Machinist "Humor".... ( or Truth? ).. This is good.....

 I just received this from Leigh and it would be so nice to send this

back to MY customers on most of the quotes I have to do.

 Most of the bullet points are soooo true ! ....... enjoy:


Note here is the LINK to the original and here is the LINK to Mr Hoffman's page




This was written as a HUMOR piece. I assume no liability for any loss or damages if you're foolish enough to actually send it to a customer. If you lose all your business and starve to death, I don't want to hear about it. I hereby place this page in the public domain and you are free to copy any or all of it for whatever purpose you desire.

Dear Valued Customer,
We are responding to your RFQ for p/n ___________________, received on ___/___/___.

Please note the following issues with your print. Some of these may simply be money wasters, others are show stoppers:

  • Missing dimensions- If you don’t know, we can’t guess.
  • Conflicting dimensions or tolerances- Please choose wisely.
  • Confusing geometry- We see the lines but have no idea what the part is supposed to look like. Please add appropriate hidden lines, views and other clues as to what you want.
  • Fuzzy figures- Please provide electronic copies with sufficient resolution that all numbers and details are clear.
  • Tolerances too tight for proposed fabrication methods- If you don’t want to pay for grinding, lapping and honing, move the decimal over by one or more places. That would be to the right, in case you were wondering.
  • Tolerances too tight for any known fabrication method- Please allow your draftsperson/designer to see actual machine shop equipment and methods periodically.
  • Tolerances inappropriate for the material being used- Teflon flows and Nylon absorbs water. The parts will be right when they come off the machine, but we can’t predict what size they might be when you receive them. Actually we can predict; we predict they’ll be out of tolerance.
====
**What you need to do**
a - According to the machinist's customer letter, which way should the decimal be moved on tolerances that are too tight for the proposed fabrication methods?
b - Proceed with the machinist's customer letter from its last bullet point, adding further items in the same style.

**Information provided**
====
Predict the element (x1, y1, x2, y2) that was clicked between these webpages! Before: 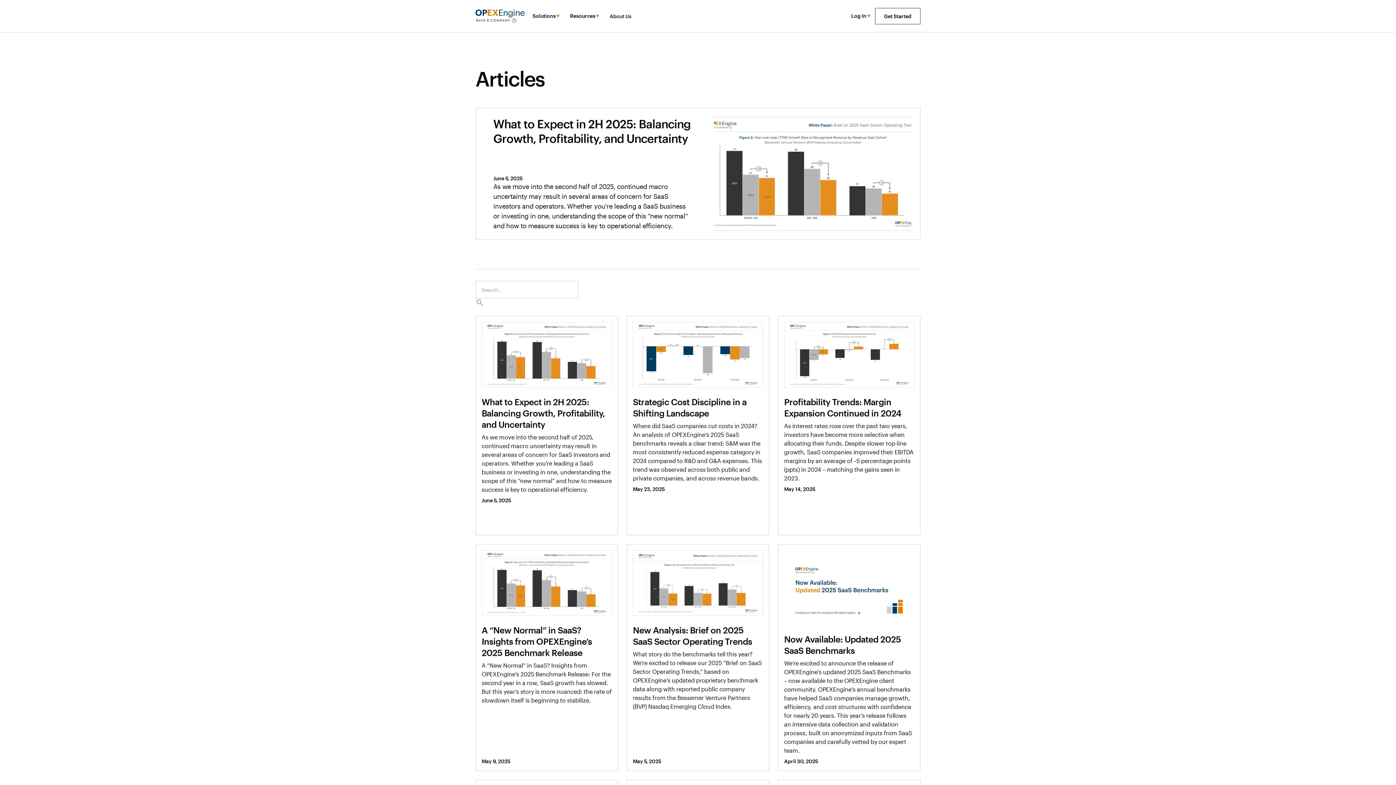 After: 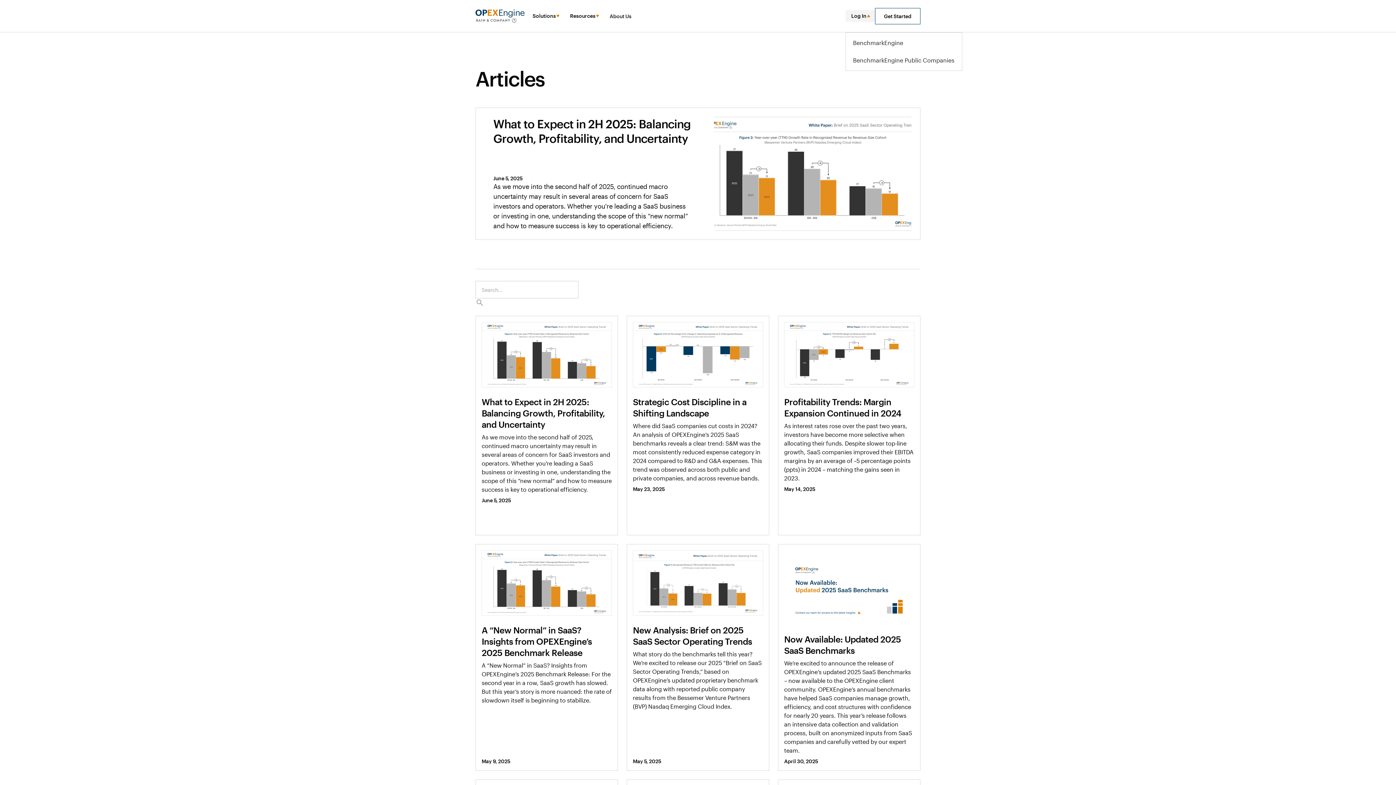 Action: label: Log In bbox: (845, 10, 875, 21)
====
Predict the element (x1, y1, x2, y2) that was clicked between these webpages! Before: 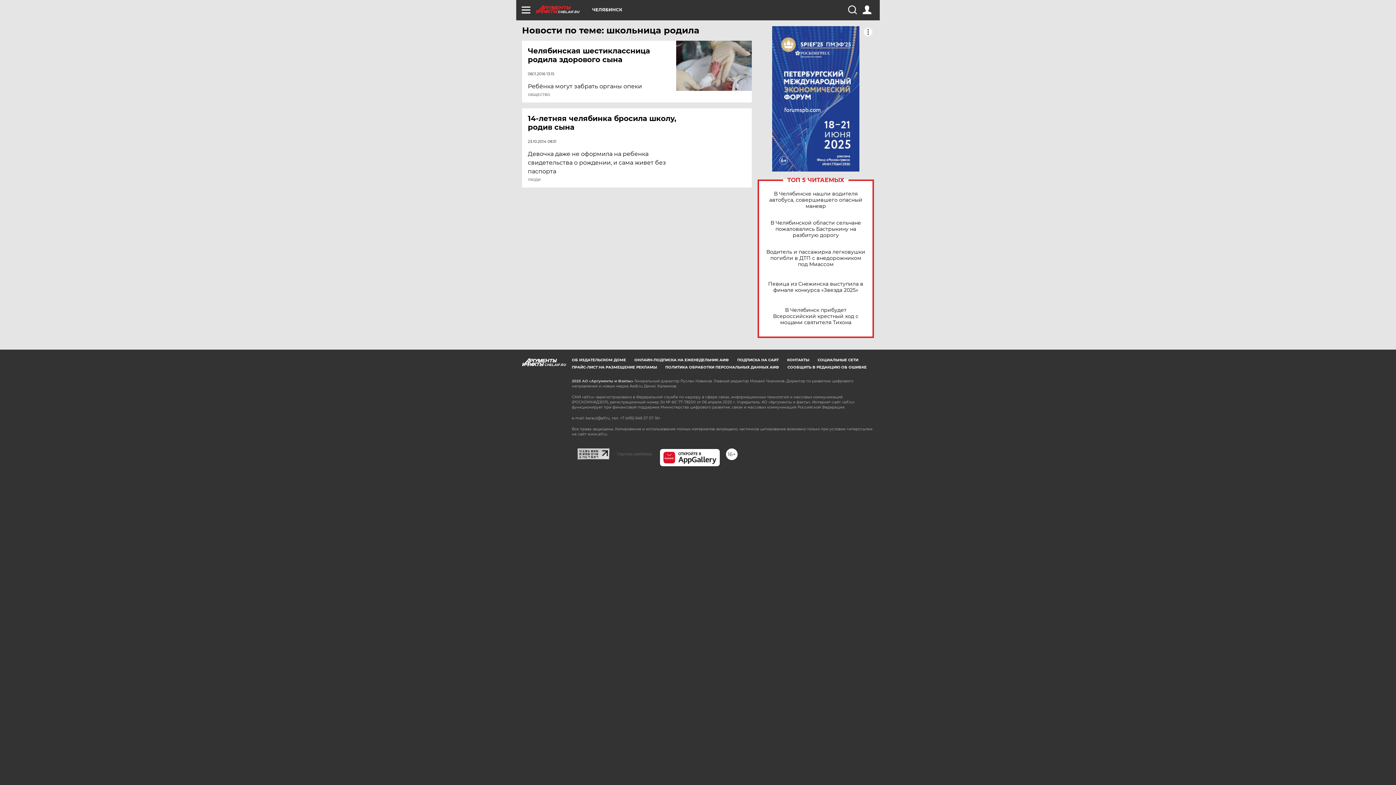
====
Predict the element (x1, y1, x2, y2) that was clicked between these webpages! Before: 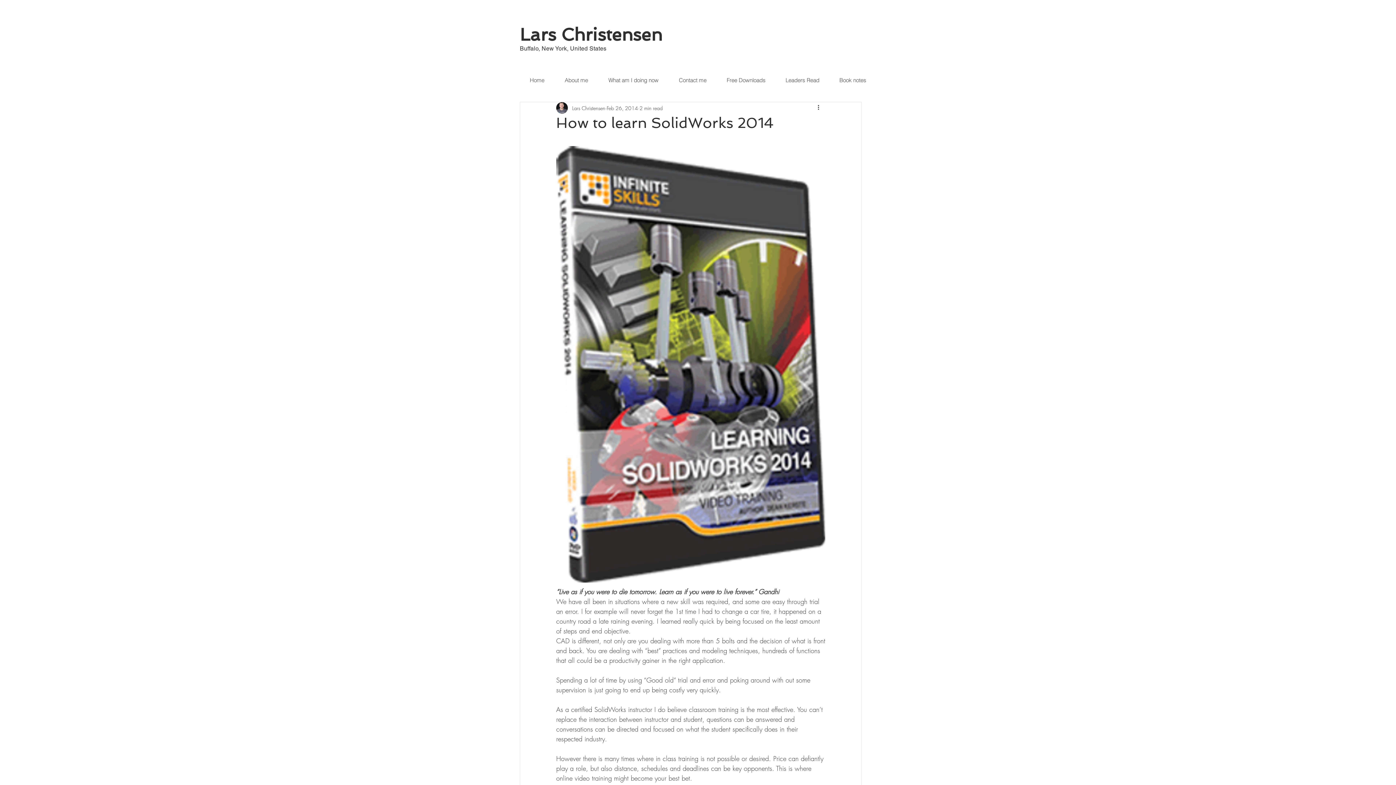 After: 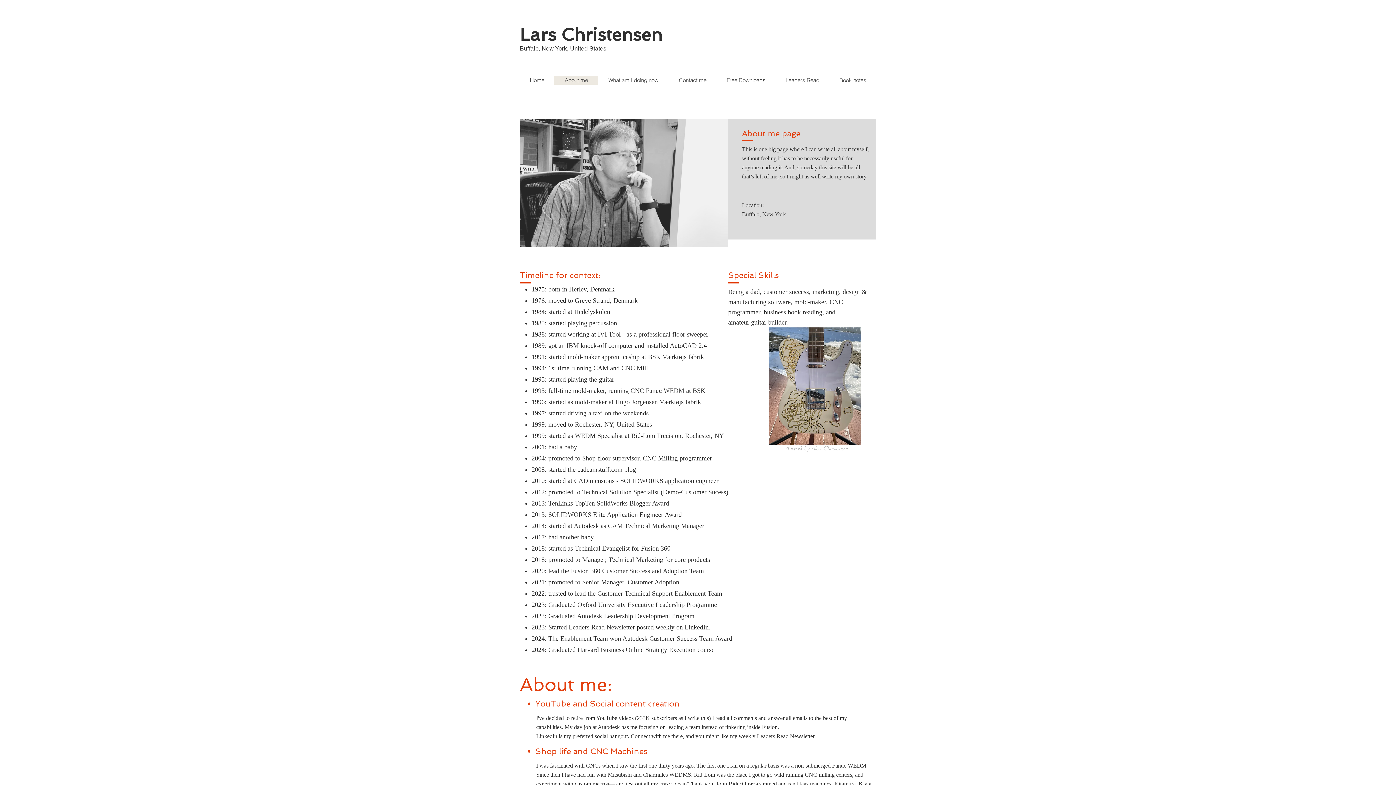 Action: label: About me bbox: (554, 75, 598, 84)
====
**Answers to the tasks**
a - To the right, by one or more places.

b -
  • Part too large for available equipment- Yes; we know it fit on your computer screen when you drew it, but so would the Queen Mary. Even if you can steam the boat up our driveway, that doesn’t mean we have a machine big enough to work on it.
  • Part too small for available equipment- Yes; it looked easy when you drew it at 1000X scale. So do the parts in a ladies wristwatch. We are not watchmakers but can recommend both watchmakers and other shops that specialize in this sort of work. In either case they will lighten your wallet by remarkably disproportionate amounts as your parts shrink.
  • Length to diameter ratio impractical for the features desired- You may want to talk to someone with a Swiss screw machine or who can do center-less plunge grinding. Neither is an economical small quantity process.
  • Features in inaccessible areas- If we can’t get to it, we can’t machine it.
  • Sharp internal corners- There is no such thing as a perfectly sharp tool and thus, no perfectly sharp internal corners. You can however, be sharp enough to tell us what radius is acceptable, or if we need to machine an undercut.
  • Extreme surface finish requirements in areas where lapping and polishing processes can’t be applied.
  • Extremely thin or negative wall thicknesses- We charge the same amount for machining even if your part is gone when we’re done. We’ll probably also check this box if you have counter-bores that just start to break out or threads that deform or break into adjacent walls, making those nice parallel lines or slots.
  • Non-standard drilled holes- Please note the sizes of #1-60, A-Z and fractional size drill bits and use those sizes on your prints. Seriously, this one annoys the hell out of us.
  • Tiny/deep drilled holes and tapped holes- Check the size and L/D ratio of your holes. We don't like to remove broken drills and taps from parts and if the yield goes down you won't like to pay for it.
  • Tolerances too tight on thread depths/lengths- Allow two thread pitches of relief next to shoulders and don't over specify tapped thread depths. Go through or drill deep enough to allow some room for chips and so the use of spiral flutes and bottoming taps can be avoided. Or not. It's your our money!
  • Metric warning- In theory the ease and cost of a metric part should be identical to an imperial part. Because we’ve spent decades accumulating expensive inch-based tooling, the reality is somewhat different. We usually end up buying special metric sizes and the price of the parts will reflect this.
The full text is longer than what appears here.